Megalithic tomb - court tomb, Bavan, Co. Donegal
This Neolithic monument overlooks two other excavated court tombs nearby; Shalwy lies 400 metres to the southwest, whilst Croaghbeg sits a further 200 metres in the same direction, just 300 metres from a small sandy beach on Donegal Bay. From this elevated position, the site commands extensive views across to the north Connacht coastline.
When Thomas Fagan visited in 1847, ten standing stones and several fallen ones marked the site, but by the mid-20th century only six upright stones remained visible. Excavations conducted in 1964 and 1965 revealed the monument’s complete ground plan: an oval forecourt at the southeast end leading to a gallery divided by stone jambs into two chambers, all originally enclosed within a cairn bordered by drystone walling. The cairn, measuring 19 metres long and 10 to 11 metres wide for most of its length, had been deliberately levelled at some point in antiquity, though the basal layer of its revetment wall survived largely intact. The oval court, approximately 6 metres long and 5 metres wide, was accessed through a 2-metre-long entrance passage that had been blocked with large stones, whilst the gallery behind stretched about 5 metres in length and 3 metres in width.

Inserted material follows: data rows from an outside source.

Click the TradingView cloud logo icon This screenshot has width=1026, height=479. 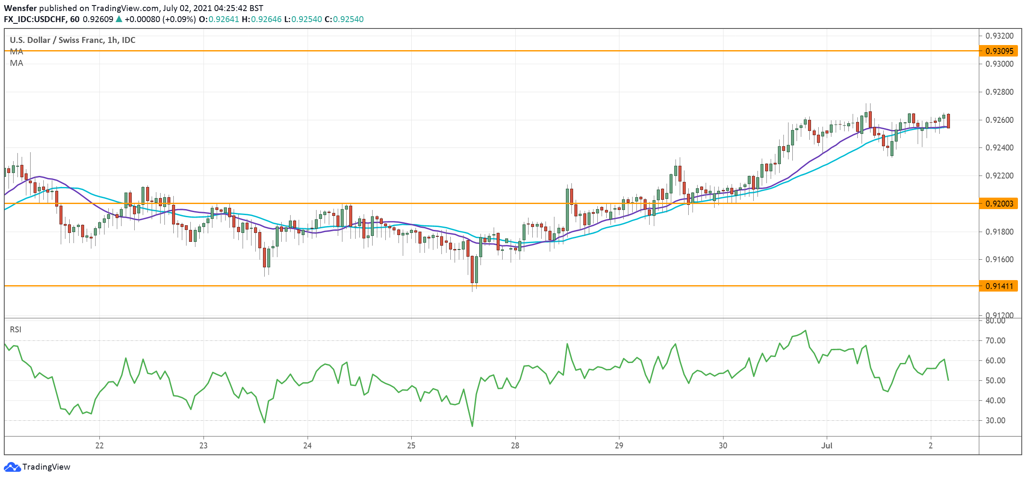coord(12,467)
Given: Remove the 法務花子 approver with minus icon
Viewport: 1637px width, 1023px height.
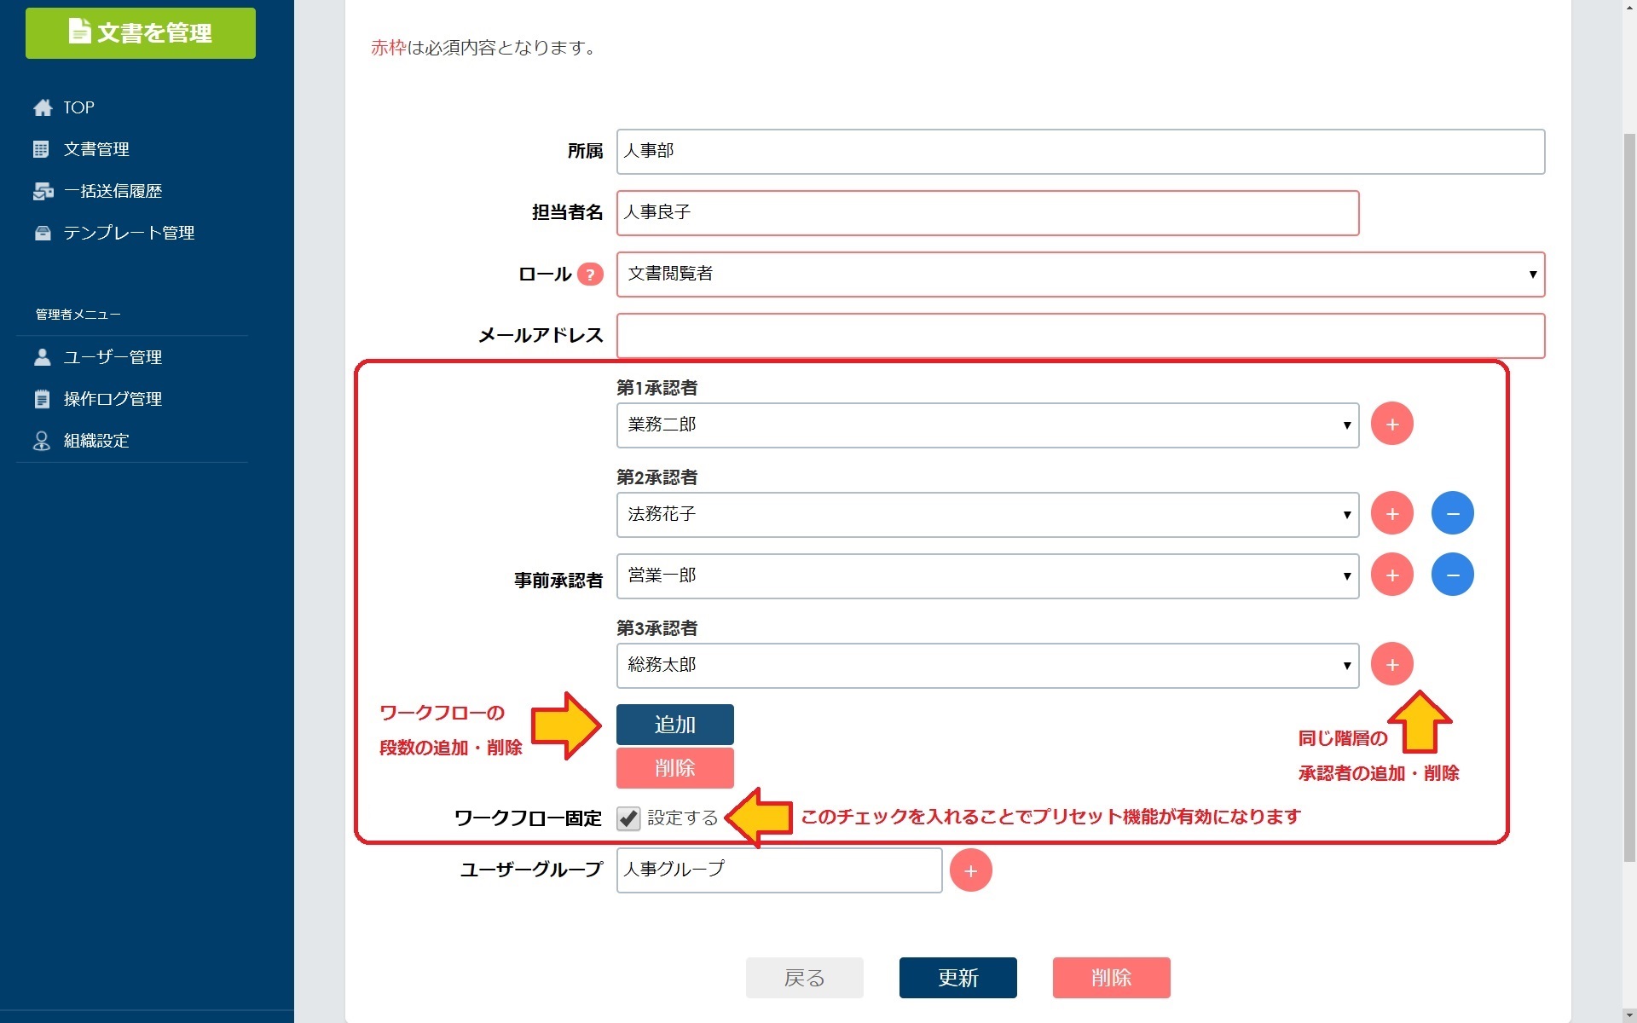Looking at the screenshot, I should pyautogui.click(x=1452, y=514).
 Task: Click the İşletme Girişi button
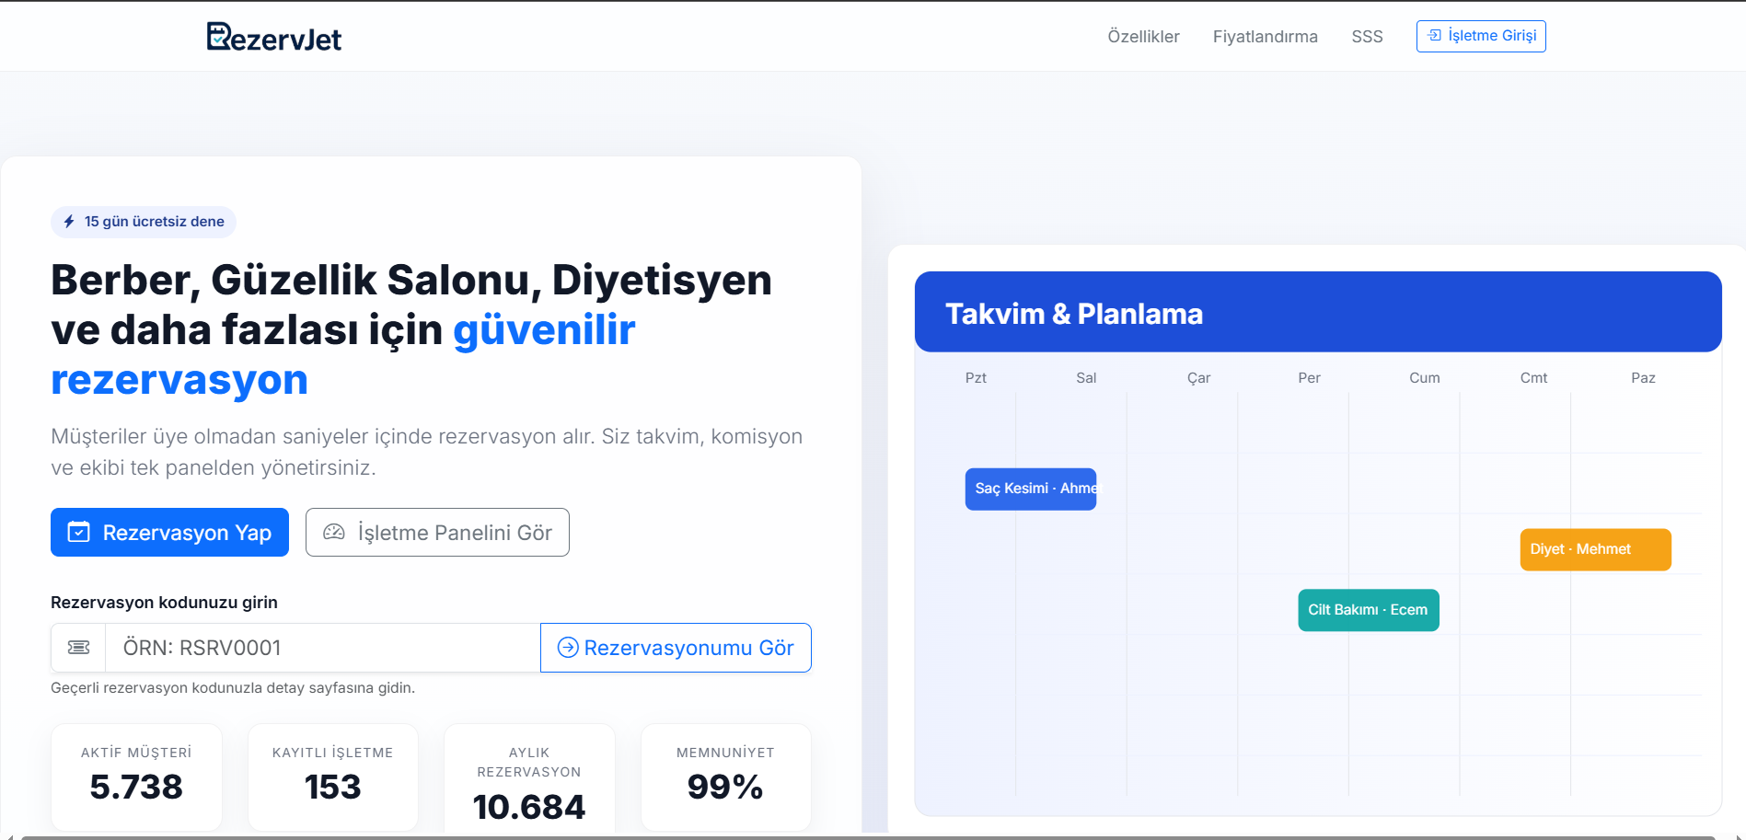coord(1481,36)
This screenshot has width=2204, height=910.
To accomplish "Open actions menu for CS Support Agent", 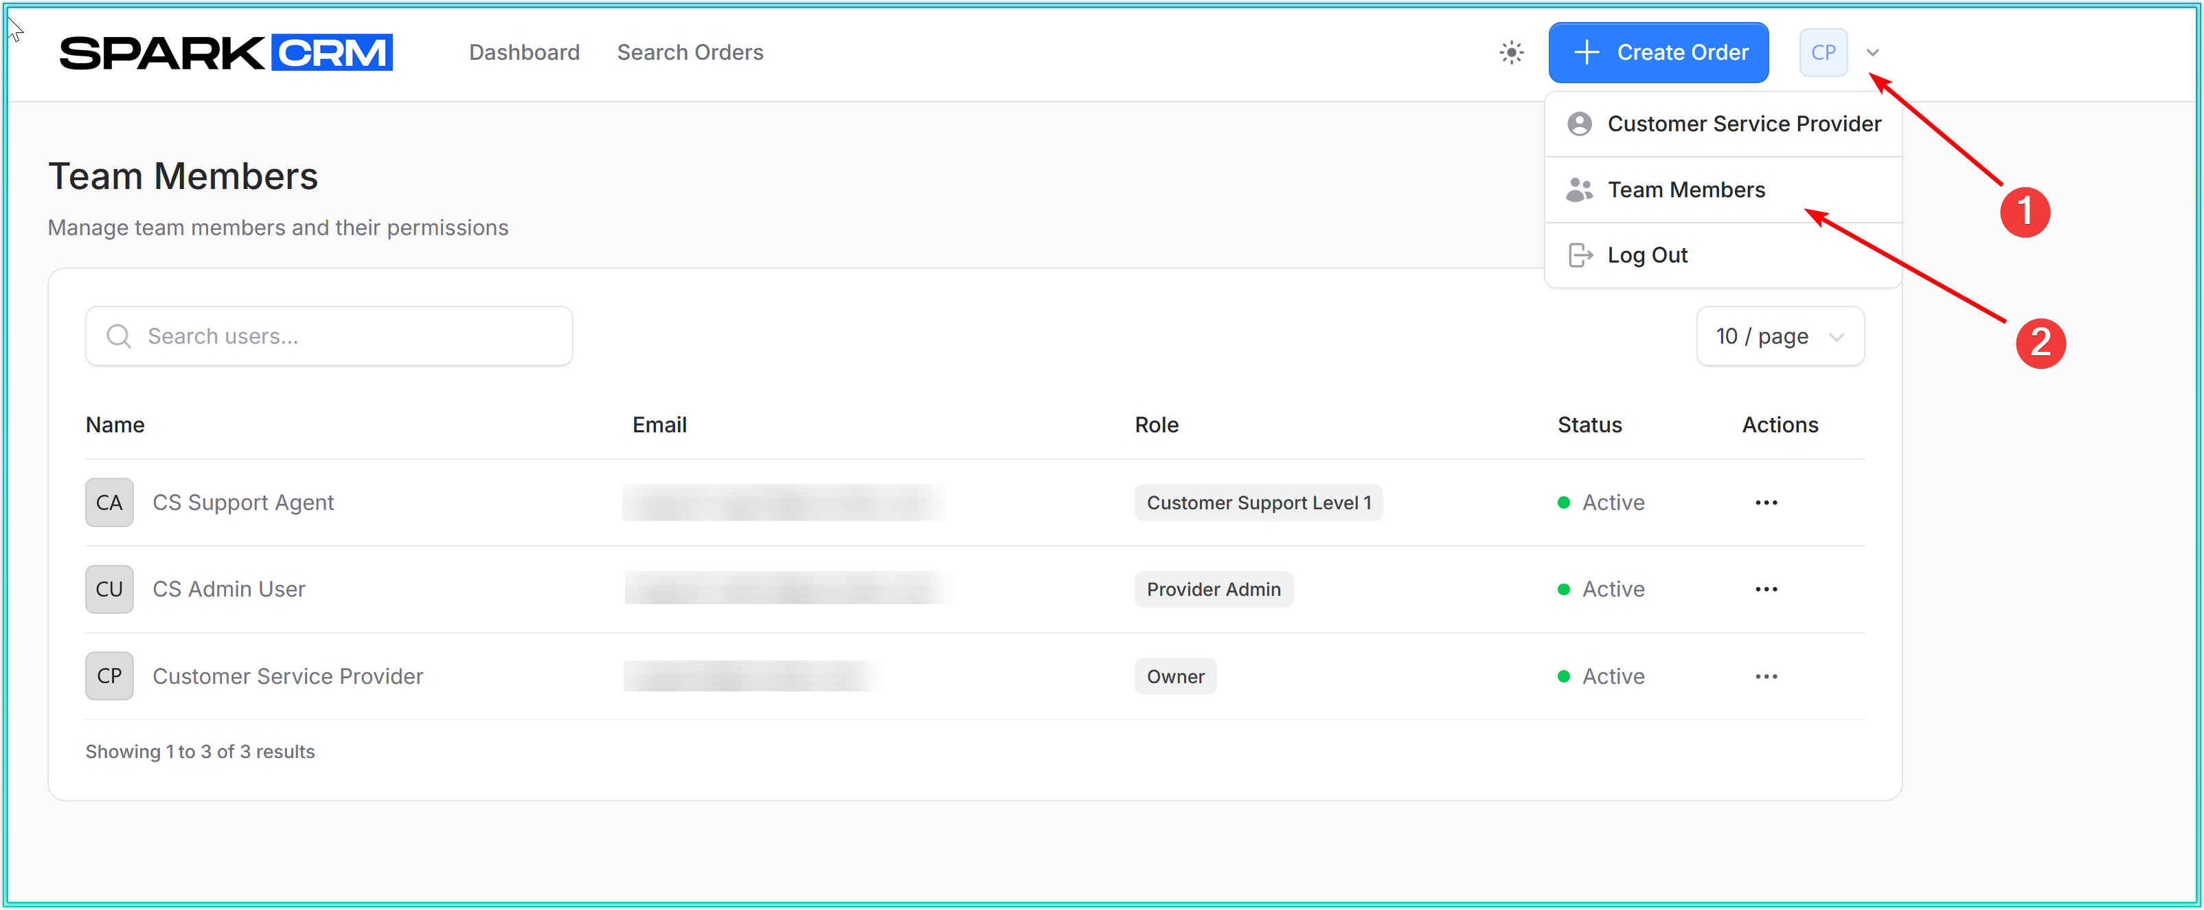I will (1765, 503).
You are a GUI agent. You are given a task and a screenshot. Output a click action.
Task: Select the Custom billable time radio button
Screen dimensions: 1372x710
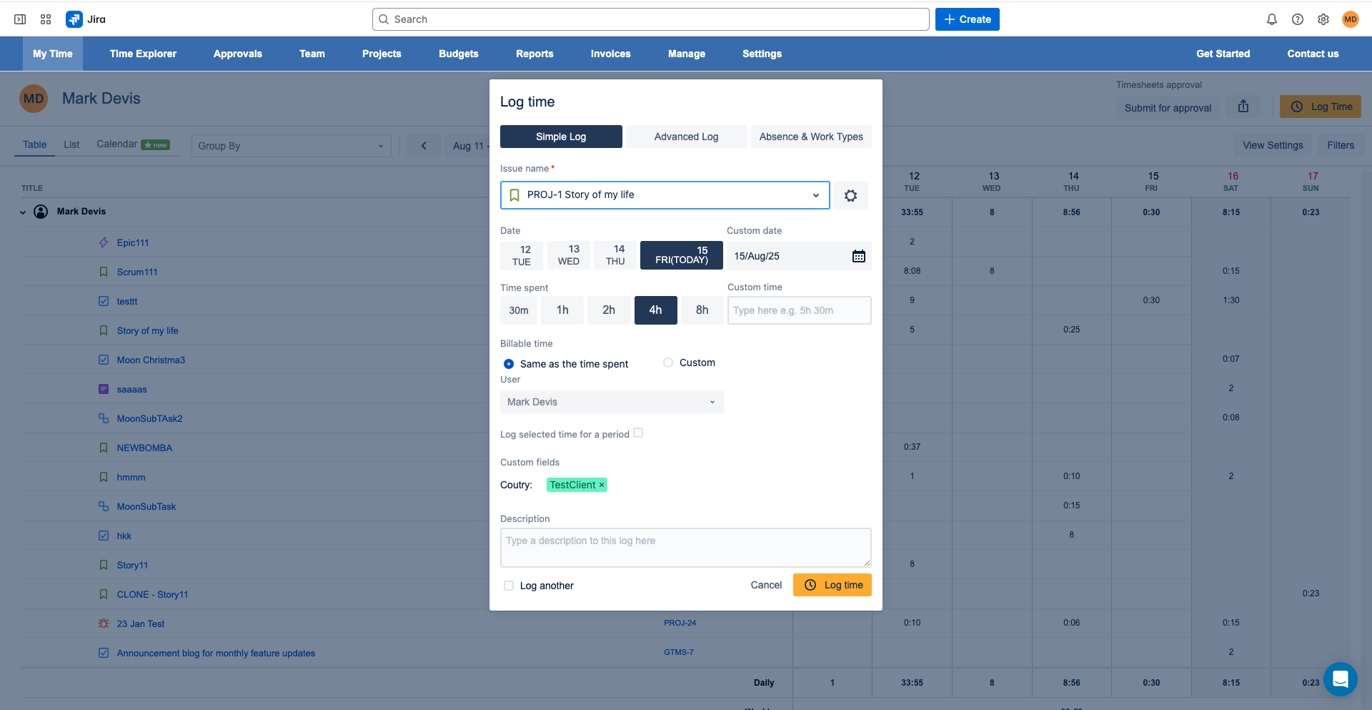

Though no bone survived at the site, the excavations yielded a remarkable collection of Neolithic artefacts. The finds included numerous flint implements such as plano-convex knives, leaf-shaped and lozenge-shaped arrowheads, scrapers, and a javelinhead fragment, along with part of a polished mudstone axe, clear quartz crystal, and three stone beads; one lozenge-shaped and two sub-spheroid. Pottery sherds from at least one large decorated bowl were scattered throughout the front chamber floor. Most intriguingly, many of these objects were found in specific contexts: some beneath the cairn base, others at the cairn perimeter, and a concentration within the front chamber itself, suggesting deliberate placement as part of burial rituals performed by the farming communities who built this impressive monument over 5,000 years ago.